_SET EXERCISE_
Please list the events in the TV movie review below that it calls quite routine as curse murders go.

But that wasn’t the most heinous act that Tut was depicted as committing in this TV movie! And no it wasn’t suffocating the obnoxious street urchin Fishbait who the movie version of Carter employed (surely in violation of various child labor laws and whatever code of ethics archeologists have) or the scorpion attack, snake bite, or airplane crash. Those are all quite routine as far a curse murders go and since they happen to people you don’t care about, leave little impact. No, the zenith of Tut’s transcendental temper tantrum is what happens to Raymond Burr!
Sure, Burr’s bad guy treasure hunter Jonash Sabastian ends up in an insane asylum because he cannot possess Tut’s deathmask, but that’s just a pointlessly made up villain getting the comeuppance these generic TV movies’ formula dictate. Where Tut really amped up the astral assault was in forcing a distractingly bloated up Burr into a succession of outrageous outfits that appeared to be made of double king size bedsheets, all while glowering beneath a healthy coating of bronzer! Who cares about Tut? Howard Carter should have exhibiting Burr instead!

_MATERIAL_
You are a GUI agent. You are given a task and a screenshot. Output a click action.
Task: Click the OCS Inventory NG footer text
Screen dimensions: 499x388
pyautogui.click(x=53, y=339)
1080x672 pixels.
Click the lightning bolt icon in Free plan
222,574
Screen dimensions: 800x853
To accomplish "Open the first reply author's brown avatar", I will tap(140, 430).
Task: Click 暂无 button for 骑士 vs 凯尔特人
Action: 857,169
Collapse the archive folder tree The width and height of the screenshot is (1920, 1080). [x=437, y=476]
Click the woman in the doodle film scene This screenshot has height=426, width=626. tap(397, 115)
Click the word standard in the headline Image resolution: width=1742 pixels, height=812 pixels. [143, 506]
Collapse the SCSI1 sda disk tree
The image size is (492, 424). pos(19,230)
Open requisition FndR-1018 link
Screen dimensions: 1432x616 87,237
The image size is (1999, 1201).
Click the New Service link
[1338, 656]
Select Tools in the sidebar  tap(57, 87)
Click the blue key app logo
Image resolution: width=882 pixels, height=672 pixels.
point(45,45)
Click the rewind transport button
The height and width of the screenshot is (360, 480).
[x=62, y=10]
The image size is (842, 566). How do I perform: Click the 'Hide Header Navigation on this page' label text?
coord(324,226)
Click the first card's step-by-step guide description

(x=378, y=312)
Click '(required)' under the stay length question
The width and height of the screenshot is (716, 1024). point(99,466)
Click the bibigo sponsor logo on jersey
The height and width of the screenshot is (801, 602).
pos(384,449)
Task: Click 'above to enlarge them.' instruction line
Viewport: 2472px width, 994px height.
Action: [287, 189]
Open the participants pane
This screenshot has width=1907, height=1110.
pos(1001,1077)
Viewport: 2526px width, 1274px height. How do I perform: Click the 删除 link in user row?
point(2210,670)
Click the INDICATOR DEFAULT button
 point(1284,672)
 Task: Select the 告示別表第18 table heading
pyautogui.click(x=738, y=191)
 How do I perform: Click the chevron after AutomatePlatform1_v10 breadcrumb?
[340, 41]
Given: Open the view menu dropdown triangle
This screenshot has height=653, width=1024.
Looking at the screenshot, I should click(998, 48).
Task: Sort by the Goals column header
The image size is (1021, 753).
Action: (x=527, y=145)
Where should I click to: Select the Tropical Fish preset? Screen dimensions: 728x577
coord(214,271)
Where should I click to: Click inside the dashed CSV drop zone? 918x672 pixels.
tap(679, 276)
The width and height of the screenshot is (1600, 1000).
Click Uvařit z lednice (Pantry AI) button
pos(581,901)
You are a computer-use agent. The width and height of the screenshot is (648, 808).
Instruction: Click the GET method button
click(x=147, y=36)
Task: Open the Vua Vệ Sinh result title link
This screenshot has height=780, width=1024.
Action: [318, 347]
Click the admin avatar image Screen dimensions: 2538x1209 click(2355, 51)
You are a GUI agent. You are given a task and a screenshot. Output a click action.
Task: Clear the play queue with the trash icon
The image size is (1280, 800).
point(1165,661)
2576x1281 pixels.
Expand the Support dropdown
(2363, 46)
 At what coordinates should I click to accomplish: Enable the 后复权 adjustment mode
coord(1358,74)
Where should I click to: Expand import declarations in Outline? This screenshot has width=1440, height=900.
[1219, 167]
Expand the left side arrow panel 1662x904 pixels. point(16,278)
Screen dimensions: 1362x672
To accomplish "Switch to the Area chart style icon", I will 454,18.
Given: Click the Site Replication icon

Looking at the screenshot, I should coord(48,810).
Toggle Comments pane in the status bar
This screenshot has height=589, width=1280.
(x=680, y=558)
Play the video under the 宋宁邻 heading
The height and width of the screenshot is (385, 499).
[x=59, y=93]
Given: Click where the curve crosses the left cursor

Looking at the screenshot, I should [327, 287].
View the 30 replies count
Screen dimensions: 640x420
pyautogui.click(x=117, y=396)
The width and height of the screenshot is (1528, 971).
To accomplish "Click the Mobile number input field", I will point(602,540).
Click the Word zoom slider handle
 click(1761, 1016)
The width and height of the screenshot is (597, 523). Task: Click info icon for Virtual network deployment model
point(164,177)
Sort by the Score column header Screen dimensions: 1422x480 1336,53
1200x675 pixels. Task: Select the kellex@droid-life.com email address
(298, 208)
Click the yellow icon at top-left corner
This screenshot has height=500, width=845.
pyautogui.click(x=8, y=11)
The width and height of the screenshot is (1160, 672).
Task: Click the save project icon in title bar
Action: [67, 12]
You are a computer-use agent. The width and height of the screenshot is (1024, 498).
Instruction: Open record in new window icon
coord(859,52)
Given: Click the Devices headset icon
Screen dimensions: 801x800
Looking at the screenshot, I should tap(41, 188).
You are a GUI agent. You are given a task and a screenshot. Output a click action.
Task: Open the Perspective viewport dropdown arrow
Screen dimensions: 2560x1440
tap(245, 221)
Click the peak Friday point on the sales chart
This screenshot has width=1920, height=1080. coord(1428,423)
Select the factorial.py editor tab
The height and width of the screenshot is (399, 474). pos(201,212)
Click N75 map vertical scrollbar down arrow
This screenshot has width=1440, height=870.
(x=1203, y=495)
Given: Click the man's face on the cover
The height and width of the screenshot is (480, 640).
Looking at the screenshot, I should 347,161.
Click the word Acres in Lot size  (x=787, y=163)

_THE COMPLETED TASK_
- Suffocating the street urchin Fishbait
- The scorpion attack
- The snake bite
- The airplane crash